# [Exercise directions]
Copy verbatim the rows from the beginning of the data listing through the line containing "[x=1008, y=590]", including that line.
>> Begin Task material
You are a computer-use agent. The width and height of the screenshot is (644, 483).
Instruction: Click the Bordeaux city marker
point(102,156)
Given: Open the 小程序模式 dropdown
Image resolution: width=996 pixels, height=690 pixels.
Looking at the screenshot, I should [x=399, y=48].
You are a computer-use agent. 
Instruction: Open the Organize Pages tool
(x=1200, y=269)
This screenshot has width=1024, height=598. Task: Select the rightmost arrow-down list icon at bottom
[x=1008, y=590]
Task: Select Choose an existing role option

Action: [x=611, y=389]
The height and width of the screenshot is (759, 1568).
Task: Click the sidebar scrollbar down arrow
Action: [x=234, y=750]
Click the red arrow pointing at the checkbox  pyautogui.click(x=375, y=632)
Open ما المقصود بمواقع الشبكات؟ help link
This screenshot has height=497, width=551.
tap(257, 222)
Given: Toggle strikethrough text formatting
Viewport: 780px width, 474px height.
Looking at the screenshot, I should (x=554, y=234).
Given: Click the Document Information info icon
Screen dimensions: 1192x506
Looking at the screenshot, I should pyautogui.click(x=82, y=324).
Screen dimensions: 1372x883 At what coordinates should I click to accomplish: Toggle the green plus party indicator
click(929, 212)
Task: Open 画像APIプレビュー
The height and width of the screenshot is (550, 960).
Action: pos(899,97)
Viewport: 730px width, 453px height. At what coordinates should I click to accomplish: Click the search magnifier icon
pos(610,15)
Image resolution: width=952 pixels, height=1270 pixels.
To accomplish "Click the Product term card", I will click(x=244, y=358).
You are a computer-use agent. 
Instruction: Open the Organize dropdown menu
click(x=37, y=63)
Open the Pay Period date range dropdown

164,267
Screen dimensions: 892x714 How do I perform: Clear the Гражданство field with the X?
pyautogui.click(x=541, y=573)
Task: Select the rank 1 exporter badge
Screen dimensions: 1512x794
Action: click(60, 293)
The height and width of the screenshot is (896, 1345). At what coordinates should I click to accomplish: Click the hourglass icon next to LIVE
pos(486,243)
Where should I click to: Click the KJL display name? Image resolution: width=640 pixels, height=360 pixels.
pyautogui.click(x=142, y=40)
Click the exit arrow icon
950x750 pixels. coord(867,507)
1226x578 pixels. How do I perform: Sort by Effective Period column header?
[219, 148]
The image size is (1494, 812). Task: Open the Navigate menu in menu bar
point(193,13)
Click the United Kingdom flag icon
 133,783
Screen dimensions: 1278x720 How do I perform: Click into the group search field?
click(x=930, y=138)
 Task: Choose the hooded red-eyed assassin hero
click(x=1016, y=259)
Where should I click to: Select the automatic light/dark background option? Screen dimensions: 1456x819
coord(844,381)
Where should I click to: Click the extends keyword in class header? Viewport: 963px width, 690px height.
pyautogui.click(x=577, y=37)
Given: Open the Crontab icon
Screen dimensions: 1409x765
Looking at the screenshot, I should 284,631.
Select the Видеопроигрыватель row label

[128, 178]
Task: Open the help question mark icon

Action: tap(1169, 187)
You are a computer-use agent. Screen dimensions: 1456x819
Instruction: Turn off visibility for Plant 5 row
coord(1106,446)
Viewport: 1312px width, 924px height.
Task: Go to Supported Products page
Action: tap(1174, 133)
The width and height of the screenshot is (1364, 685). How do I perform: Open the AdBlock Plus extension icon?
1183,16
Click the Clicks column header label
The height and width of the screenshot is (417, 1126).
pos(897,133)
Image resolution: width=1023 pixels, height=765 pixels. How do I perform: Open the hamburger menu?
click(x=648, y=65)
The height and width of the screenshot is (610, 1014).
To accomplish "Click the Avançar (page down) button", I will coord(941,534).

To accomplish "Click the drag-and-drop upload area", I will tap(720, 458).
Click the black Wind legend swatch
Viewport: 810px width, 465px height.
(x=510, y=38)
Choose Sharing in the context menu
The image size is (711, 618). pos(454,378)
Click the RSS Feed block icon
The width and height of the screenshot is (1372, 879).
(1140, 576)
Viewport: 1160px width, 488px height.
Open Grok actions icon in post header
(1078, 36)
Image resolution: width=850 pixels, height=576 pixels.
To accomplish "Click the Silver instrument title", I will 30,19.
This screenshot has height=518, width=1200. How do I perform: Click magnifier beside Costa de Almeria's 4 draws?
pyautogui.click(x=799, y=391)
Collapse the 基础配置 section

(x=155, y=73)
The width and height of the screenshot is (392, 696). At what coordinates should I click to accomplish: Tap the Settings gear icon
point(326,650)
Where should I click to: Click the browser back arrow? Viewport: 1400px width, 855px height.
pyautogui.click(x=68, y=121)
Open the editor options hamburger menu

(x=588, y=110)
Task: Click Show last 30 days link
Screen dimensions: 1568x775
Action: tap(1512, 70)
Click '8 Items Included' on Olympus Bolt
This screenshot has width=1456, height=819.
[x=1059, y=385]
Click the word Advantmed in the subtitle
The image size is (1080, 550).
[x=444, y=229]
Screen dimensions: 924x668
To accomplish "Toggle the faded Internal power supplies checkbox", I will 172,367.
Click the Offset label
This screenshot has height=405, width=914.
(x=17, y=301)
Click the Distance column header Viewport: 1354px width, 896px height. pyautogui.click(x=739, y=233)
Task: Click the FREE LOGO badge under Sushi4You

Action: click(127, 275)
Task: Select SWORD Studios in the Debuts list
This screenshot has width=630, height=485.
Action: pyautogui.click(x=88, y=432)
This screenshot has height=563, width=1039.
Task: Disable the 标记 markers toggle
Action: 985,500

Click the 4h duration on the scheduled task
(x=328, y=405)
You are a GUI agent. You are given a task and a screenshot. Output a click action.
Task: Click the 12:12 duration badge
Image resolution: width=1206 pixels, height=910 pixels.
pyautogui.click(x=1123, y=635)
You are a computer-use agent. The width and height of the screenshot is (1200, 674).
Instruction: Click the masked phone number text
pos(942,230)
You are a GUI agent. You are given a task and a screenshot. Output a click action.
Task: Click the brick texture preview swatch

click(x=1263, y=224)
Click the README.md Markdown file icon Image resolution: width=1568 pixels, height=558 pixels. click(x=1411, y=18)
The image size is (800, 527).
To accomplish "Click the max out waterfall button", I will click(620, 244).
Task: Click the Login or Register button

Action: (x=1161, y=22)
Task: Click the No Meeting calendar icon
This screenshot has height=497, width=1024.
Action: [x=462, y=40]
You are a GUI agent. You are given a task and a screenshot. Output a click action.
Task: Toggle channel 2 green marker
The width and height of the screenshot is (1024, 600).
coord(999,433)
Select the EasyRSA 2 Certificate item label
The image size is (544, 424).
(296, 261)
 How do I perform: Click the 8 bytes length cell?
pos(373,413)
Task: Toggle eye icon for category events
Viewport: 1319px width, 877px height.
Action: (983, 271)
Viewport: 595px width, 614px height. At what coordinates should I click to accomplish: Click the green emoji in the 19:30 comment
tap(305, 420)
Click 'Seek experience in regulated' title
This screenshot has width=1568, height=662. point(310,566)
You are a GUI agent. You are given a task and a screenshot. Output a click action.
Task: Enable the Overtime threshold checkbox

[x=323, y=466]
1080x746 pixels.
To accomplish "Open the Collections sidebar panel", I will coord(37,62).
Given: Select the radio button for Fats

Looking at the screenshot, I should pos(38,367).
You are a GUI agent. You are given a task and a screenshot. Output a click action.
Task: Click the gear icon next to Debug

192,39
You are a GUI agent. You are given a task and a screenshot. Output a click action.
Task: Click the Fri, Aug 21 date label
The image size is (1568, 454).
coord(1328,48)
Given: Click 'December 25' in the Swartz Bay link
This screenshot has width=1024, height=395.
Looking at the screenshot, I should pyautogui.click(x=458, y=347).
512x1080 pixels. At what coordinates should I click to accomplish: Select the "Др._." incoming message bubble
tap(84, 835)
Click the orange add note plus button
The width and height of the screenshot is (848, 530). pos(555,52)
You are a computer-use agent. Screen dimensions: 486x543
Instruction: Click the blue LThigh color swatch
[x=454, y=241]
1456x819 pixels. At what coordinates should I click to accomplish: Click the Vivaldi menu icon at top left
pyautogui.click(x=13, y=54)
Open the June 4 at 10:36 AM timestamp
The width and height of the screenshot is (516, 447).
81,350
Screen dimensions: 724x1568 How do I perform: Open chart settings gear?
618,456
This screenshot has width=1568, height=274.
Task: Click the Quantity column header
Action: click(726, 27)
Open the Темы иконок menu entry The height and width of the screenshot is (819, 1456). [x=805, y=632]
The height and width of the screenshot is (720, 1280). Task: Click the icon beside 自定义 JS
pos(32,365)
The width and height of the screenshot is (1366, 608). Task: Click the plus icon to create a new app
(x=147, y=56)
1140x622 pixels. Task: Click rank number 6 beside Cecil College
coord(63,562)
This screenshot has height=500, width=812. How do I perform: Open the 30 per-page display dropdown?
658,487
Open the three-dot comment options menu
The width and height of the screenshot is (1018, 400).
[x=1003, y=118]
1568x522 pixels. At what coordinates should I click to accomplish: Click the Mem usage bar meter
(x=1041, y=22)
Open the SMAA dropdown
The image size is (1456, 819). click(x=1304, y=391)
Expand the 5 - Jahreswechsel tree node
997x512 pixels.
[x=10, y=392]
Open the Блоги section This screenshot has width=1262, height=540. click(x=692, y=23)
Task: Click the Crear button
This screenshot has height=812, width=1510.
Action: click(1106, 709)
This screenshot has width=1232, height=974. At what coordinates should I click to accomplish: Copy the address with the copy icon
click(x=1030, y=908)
>> End Task material
# [Task response]
You are a computer-use agent. The width and height of the screenshot is (644, 483).
Instruction: Click the Bordeaux city marker
point(102,156)
Given: Open the 小程序模式 dropdown
Image resolution: width=996 pixels, height=690 pixels.
Looking at the screenshot, I should [x=399, y=48].
You are a computer-use agent. 
Instruction: Open the Organize Pages tool
(x=1200, y=269)
This screenshot has width=1024, height=598. Task: Select the rightmost arrow-down list icon at bottom
[x=1008, y=590]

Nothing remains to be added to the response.